Personal information
- Nationality: French
- Born: 8 May 1962 (age 64) Lorient, France

Sailing career
- Sport: Sailing
- Class: IMOCA 60

= Alain Gautier =

French navigator

Alain Gautier (born 8 May 1962, in Lorient) is a French professional offshore sailor. He is best known for winning the 1992–1993 Vendée Globe. He currently heads Lanic Sport Development, founded in 1989, and specializing in the preparation of and assistance to offshore racing teams including those of Ellen MacArthur in 1998 and Isabelle Joschke in 2019. He headed with Bertrand Pacé the Aleph challenge for the 34th America's Cup in 2013 but the team never got the funding required.
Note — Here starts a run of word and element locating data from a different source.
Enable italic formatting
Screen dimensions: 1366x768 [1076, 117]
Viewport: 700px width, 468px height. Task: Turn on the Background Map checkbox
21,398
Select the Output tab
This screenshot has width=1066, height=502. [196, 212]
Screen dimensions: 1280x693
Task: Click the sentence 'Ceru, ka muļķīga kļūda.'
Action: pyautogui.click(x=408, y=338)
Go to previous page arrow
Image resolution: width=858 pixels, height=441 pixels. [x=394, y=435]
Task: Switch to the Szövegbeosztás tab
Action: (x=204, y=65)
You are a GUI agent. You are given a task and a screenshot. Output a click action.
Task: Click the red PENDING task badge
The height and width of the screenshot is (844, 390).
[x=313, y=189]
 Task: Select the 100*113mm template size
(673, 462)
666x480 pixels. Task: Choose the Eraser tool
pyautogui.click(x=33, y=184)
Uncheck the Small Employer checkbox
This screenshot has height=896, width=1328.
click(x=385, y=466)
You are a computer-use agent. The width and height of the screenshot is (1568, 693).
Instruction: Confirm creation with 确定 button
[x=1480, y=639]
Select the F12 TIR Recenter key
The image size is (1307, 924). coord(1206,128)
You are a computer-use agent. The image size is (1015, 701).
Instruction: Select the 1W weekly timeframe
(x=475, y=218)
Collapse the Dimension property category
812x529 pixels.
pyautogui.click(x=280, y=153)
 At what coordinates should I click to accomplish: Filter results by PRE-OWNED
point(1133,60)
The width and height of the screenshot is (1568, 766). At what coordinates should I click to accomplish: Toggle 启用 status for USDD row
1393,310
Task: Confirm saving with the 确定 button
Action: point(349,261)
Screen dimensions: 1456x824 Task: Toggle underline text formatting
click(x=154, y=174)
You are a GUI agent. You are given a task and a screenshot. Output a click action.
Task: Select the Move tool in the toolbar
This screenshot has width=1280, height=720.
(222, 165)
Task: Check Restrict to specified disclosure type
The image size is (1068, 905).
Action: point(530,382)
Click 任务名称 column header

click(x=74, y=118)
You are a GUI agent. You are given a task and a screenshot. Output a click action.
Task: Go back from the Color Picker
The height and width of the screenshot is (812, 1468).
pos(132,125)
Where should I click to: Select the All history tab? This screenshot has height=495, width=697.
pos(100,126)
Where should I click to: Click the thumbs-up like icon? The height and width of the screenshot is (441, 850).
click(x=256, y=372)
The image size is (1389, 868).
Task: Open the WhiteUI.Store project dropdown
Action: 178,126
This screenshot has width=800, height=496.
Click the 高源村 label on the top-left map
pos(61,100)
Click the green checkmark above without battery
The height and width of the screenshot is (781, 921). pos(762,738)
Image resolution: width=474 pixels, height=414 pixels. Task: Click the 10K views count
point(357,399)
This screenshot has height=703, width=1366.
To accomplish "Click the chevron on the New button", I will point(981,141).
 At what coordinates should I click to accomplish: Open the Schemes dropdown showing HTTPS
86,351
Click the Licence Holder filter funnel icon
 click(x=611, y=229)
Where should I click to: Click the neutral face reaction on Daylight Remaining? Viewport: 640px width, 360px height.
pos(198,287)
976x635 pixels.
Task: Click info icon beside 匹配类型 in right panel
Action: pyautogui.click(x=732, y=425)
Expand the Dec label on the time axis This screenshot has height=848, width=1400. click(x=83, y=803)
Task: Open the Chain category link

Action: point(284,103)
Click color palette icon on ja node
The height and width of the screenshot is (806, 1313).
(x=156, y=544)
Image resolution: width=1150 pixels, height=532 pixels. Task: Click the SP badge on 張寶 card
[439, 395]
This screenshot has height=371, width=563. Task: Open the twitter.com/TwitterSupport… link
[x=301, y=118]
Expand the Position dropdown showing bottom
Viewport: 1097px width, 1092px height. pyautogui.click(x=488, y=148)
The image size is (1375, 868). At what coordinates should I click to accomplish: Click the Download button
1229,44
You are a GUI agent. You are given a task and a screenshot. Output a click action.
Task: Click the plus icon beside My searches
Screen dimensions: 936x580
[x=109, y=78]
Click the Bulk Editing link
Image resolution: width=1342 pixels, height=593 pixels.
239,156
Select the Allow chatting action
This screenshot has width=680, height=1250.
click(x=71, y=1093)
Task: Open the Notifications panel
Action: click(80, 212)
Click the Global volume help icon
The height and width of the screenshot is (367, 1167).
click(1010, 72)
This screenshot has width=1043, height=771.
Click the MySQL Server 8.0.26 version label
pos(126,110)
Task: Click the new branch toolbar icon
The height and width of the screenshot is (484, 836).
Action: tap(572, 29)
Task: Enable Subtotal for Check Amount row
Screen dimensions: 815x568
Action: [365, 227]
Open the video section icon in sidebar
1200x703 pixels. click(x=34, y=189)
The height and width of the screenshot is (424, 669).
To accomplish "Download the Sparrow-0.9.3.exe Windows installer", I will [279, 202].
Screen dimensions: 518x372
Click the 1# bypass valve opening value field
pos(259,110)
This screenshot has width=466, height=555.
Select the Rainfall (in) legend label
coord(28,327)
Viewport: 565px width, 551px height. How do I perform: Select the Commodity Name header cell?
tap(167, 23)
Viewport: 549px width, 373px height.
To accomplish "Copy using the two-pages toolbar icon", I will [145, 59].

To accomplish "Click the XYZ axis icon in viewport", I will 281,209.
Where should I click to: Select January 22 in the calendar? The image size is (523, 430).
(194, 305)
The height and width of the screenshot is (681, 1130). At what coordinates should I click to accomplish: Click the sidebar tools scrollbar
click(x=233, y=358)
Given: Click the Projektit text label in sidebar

It competed in the America's Cup World Series on supplied AC45 catamarans before withdrawing.

==Results==
1983:

Solitaire du Figaro, winner of the first leg

4th of La Baule-Dakar in crew with Loïc Peyron

1987:

6th of the Solitaire du Figaro, winner of the last stage

1989:

Winner of the Solitaire du Figaro

6th in the Vendée Globe on Generali Concorde

1990:

2nd in the BOC Challenge on Generali Concorde

1991:

Winner of La Baule-Dakar (monohull) on Fleury Michon X

1992:

Winner of the Vendée Globe in 110 days on Superior Baggage

1994:

4th of the Route du Rhum6 on Superior Baggage

1996:

Winner of the Transat AG2R with Jimmy Pahun on Broceliande

1998:

2nd of the Route du Rhum on Brocéliande

1999-2001:

Wins several Grand Prix with the trimaran Foncia (including the Cherbourg-Tarragona Global Assistance Challenge on 23/05/2001)

2003:

2nd of the Solitaire du Figaro7
9th of the Transat Jacques-Vabre with Ellen MacArthur

2006:

7th of the Route du Rhum on the ORMA Foncia.